*** Page text ***

Professional Point

Last October, I wrote about the marketplace trend of "pay-for-performance." This is an effort by payers to realign incentives in health-care services delivery to provide incentives for quality improvement. Started primarily in the private sector, these programs attempt to determine how well health professionals care for their patients and to reward the ones who do best, usually with bonus payments of some sort. There is much variability in these programs as to whether they are pay for performance, for outcomes, for quality improvement or for simply reporting certain outcome measures. The jury is still out on how well these programs accomplish their goals.

Now the public sector is beginning to follow suit. As mandated under the Tax Relief and Health Care Act of 2006, the Centers for Medicare and Medicaid Services (CMS) is implementing a new quality reporting program called the "Physician Quality Reporting Initiative" (PQRI). The PQRI allows eligible health-care professionals-including psychologists-to voluntarily report data on certain established so-called quality measures for services covered by Medicare, and to receive a bonus payment of up to 1.5 percent in return. For the initial reporting period from July 1 through Dec. 31, 2007, the new law requires CMS to use an earlier demonstration version of the program. In other words, no new measures for reporting can be created until 2008.

*** End of Page text ***

◆ **Prompt**
Set down the full pay-for-performance column word for word, from its heading through its final sentence. Rely on nothing but the column on pay-for-performance above.

*** Extracted data ***

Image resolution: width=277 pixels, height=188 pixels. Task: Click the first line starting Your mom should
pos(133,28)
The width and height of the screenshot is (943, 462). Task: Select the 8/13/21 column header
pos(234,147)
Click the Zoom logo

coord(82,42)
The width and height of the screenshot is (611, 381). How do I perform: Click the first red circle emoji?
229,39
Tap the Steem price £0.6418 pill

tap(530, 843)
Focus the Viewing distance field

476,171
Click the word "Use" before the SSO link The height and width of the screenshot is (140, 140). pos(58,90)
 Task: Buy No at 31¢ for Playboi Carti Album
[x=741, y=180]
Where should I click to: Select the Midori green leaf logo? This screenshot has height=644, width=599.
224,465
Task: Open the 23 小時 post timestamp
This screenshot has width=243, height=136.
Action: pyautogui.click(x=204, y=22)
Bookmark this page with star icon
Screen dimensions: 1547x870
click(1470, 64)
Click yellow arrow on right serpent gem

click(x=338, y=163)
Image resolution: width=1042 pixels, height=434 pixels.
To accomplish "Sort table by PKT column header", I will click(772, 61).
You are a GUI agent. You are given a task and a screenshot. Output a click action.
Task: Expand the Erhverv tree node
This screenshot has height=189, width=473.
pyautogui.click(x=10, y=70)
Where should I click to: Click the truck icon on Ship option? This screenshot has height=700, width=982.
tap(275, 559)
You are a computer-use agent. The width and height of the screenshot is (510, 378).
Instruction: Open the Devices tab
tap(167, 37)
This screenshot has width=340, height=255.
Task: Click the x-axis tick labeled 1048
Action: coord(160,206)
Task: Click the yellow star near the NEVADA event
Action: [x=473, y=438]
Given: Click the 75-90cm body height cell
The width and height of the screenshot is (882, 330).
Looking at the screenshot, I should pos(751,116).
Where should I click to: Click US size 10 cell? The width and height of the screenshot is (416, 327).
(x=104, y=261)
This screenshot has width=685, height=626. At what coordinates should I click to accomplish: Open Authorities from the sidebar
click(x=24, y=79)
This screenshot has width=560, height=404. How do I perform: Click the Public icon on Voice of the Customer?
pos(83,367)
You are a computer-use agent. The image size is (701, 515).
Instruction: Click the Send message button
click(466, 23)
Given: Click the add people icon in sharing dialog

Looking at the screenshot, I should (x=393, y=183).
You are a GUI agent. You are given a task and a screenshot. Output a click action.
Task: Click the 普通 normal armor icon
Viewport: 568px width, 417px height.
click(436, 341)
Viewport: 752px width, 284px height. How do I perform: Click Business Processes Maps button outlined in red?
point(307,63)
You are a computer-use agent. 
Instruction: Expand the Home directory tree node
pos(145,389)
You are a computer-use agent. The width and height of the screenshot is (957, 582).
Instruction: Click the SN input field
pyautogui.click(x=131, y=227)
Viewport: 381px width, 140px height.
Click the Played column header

*** End of Extracted data ***

◆ **Task answer**
Professional Point

Last October, I wrote about the marketplace trend of "pay-for-performance." This is an effort by payers to realign incentives in health-care services delivery to provide incentives for quality improvement. Started primarily in the private sector, these programs attempt to determine how well health professionals care for their patients and to reward the ones who do best, usually with bonus payments of some sort. There is much variability in these programs as to whether they are pay for performance, for outcomes, for quality improvement or for simply reporting certain outcome measures. The jury is still out on how well these programs accomplish their goals.

Now the public sector is beginning to follow suit. As mandated under the Tax Relief and Health Care Act of 2006, the Centers for Medicare and Medicaid Services (CMS) is implementing a new quality reporting program called the "Physician Quality Reporting Initiative" (PQRI). The PQRI allows eligible health-care professionals-including psychologists-to voluntarily report data on certain established so-called quality measures for services covered by Medicare, and to receive a bonus payment of up to 1.5 percent in return. For the initial reporting period from July 1 through Dec. 31, 2007, the new law requires CMS to use an earlier demonstration version of the program. In other words, no new measures for reporting can be created until 2008.